» Your objective:
The stretch from the line with "info (at) dakd.de (76, 2120)" through the line with "Leave a Message (819, 298)" in the records below: write it out exactly, and nothing else.

Segment Start: Records shown

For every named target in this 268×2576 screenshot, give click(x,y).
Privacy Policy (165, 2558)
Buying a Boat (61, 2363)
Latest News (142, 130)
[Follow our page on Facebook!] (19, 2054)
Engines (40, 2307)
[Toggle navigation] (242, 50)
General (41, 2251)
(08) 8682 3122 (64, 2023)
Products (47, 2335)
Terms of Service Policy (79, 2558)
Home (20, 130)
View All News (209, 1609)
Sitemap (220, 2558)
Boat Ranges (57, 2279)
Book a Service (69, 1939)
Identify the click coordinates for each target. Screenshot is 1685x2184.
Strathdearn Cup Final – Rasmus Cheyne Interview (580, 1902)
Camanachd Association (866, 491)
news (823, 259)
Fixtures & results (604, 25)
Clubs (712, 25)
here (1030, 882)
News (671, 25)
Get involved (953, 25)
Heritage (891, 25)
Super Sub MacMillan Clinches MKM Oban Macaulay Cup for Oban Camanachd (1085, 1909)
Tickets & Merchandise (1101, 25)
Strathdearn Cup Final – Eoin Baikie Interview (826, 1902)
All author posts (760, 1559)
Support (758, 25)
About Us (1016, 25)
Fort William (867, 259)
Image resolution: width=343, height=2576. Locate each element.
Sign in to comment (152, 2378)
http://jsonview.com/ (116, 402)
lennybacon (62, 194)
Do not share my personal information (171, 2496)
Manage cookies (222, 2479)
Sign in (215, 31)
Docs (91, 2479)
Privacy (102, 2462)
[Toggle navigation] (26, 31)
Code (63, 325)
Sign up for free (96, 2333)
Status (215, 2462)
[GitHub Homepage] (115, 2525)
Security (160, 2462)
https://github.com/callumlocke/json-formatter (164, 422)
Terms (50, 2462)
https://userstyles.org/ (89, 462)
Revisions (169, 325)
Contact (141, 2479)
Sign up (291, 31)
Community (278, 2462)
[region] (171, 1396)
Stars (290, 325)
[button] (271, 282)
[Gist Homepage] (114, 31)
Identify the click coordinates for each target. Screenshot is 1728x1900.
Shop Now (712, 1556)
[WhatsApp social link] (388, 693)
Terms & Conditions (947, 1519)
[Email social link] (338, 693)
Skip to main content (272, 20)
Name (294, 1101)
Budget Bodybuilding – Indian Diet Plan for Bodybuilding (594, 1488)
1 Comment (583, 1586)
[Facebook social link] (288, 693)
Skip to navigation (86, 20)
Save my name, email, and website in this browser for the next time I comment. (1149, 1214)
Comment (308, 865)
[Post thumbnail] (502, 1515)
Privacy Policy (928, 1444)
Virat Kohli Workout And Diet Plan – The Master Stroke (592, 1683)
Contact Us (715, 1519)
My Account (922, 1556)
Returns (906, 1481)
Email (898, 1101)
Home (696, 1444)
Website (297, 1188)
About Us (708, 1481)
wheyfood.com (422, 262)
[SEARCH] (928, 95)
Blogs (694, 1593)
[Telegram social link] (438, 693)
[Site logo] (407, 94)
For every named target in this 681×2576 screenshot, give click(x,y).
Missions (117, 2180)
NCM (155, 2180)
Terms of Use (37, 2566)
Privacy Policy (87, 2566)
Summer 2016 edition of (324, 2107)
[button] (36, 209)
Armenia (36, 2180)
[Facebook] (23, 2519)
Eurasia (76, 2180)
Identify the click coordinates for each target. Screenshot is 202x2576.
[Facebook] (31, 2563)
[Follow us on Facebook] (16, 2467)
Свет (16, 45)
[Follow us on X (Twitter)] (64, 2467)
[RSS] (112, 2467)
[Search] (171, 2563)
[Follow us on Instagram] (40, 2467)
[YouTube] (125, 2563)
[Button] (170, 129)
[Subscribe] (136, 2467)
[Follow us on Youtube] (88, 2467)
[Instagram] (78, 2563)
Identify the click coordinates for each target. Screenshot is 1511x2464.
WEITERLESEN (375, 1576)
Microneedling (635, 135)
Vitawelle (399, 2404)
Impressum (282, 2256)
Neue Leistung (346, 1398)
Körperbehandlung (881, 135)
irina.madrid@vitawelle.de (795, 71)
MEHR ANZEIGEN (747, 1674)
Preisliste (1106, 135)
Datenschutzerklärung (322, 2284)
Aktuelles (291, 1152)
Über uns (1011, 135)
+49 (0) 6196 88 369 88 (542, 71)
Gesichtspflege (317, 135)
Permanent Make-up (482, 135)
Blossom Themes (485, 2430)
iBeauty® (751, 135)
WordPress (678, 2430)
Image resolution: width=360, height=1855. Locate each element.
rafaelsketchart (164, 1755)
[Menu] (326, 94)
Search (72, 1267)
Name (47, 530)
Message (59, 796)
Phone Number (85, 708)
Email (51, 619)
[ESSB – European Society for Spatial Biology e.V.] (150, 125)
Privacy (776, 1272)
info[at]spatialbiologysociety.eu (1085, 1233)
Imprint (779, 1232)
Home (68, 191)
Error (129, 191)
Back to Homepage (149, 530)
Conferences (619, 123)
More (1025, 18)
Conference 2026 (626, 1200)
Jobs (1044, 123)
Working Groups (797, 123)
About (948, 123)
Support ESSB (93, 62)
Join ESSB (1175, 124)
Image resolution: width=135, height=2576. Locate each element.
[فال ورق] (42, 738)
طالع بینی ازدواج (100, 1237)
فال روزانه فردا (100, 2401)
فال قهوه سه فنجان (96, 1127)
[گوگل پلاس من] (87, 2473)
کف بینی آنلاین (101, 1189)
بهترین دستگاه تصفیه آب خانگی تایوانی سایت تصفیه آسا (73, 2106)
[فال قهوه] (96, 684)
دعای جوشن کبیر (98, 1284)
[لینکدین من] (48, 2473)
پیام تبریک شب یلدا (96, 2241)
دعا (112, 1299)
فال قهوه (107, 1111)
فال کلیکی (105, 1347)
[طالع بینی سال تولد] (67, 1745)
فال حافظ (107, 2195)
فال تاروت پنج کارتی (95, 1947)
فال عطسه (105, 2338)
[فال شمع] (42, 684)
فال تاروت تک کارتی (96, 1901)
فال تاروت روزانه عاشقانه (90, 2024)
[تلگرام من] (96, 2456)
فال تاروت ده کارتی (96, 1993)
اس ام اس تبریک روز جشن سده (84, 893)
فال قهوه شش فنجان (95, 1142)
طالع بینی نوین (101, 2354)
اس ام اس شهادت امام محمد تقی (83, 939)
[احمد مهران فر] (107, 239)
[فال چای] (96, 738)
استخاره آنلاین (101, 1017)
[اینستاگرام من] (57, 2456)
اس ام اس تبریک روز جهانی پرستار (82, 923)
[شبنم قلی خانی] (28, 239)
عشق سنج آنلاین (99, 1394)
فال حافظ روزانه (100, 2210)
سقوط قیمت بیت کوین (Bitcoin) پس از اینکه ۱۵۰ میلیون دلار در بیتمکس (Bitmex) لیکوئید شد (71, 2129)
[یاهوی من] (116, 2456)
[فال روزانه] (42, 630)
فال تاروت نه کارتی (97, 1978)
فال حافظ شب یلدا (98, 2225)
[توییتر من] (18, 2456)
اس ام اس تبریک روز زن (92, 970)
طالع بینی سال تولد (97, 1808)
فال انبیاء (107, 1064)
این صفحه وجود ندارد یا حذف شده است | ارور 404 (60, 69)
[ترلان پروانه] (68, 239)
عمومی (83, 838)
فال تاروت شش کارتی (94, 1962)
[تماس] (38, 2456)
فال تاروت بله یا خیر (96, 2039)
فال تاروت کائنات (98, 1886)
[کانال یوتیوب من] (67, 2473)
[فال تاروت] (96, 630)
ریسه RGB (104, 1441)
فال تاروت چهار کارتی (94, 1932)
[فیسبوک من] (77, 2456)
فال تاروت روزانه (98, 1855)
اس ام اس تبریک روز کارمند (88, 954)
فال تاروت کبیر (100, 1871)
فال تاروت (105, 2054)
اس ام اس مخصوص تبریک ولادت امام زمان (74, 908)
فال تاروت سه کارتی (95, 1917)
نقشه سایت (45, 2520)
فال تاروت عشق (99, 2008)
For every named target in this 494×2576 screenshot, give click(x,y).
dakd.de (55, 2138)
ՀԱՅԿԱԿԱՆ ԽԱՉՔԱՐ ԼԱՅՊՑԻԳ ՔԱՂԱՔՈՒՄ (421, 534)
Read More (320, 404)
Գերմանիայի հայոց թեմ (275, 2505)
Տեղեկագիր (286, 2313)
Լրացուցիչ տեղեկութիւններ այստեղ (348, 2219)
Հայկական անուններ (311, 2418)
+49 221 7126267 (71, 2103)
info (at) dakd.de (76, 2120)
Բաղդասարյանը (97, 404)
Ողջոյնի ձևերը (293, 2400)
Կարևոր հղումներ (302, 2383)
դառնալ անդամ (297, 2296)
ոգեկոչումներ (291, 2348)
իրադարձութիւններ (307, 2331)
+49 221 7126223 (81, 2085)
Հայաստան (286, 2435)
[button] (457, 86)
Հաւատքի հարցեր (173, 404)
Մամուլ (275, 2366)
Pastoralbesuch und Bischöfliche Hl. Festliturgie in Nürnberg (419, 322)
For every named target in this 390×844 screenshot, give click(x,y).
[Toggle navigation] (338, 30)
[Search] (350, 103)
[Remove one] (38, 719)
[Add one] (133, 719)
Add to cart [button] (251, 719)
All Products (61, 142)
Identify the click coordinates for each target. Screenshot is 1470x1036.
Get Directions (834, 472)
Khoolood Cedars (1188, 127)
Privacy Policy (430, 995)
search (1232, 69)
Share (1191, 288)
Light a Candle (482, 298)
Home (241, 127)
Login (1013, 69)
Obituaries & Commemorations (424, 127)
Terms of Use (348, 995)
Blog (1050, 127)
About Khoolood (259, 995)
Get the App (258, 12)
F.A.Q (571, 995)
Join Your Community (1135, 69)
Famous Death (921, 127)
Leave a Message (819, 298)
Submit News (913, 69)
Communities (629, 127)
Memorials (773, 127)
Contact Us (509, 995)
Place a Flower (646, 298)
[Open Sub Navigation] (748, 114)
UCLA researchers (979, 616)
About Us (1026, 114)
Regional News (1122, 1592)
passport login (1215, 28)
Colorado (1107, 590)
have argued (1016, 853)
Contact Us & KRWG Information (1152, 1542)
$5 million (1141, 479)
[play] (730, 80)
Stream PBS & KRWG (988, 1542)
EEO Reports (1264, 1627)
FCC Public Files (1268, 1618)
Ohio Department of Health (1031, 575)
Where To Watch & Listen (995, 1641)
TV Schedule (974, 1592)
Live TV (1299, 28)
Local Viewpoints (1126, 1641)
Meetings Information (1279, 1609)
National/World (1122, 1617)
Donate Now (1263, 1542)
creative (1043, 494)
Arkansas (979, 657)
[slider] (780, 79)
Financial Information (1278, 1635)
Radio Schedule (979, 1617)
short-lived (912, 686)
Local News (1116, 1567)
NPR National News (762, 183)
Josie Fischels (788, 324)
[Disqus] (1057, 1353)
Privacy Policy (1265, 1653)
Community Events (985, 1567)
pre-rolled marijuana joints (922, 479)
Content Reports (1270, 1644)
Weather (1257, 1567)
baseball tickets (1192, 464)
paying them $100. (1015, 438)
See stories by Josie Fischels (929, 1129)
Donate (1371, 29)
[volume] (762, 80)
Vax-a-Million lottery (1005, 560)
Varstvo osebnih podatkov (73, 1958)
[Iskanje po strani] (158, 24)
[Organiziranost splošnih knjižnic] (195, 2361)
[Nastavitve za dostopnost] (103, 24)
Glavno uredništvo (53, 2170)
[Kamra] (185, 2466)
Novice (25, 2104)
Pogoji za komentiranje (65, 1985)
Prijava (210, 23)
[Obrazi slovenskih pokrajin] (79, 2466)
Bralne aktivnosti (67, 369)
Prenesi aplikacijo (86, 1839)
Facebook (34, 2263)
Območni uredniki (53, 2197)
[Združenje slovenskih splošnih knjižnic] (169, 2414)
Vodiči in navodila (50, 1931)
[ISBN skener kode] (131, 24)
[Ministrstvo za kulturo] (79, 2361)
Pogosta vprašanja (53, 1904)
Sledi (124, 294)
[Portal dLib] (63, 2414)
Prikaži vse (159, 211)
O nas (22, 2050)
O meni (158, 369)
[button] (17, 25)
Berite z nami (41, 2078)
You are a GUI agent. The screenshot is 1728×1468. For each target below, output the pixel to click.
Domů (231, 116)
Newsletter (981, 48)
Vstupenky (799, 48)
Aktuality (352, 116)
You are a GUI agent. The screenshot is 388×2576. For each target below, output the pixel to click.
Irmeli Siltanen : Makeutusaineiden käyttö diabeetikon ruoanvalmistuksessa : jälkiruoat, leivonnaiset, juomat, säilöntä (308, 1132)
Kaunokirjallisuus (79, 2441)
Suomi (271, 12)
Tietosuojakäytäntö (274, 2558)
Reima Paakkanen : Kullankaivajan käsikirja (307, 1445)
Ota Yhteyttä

Segment End: Records shown

» Answer box:
info (at) dakd.de (76, 2120)
Բաղդասարյանը (97, 404)
Ողջոյնի ձևերը (293, 2400)
Կարևոր հղումներ (302, 2383)
դառնալ անդամ (297, 2296)
ոգեկոչումներ (291, 2348)
իրադարձութիւններ (307, 2331)
+49 221 7126223 (81, 2085)
Հայաստան (286, 2435)
[button] (457, 86)
Հաւատքի հարցեր (173, 404)
Մամուլ (275, 2366)
Pastoralbesuch und Bischöfliche Hl. Festliturgie in Nürnberg (419, 322)
For every named target in this 390×844 screenshot, give click(x,y).
[Toggle navigation] (338, 30)
[Search] (350, 103)
[Remove one] (38, 719)
[Add one] (133, 719)
Add to cart [button] (251, 719)
All Products (61, 142)
Identify the click coordinates for each target. Screenshot is 1470x1036.
Get Directions (834, 472)
Khoolood Cedars (1188, 127)
Privacy Policy (430, 995)
search (1232, 69)
Share (1191, 288)
Light a Candle (482, 298)
Home (241, 127)
Login (1013, 69)
Obituaries & Commemorations (424, 127)
Terms of Use (348, 995)
Blog (1050, 127)
About Khoolood (259, 995)
Get the App (258, 12)
F.A.Q (571, 995)
Join Your Community (1135, 69)
Famous Death (921, 127)
Leave a Message (819, 298)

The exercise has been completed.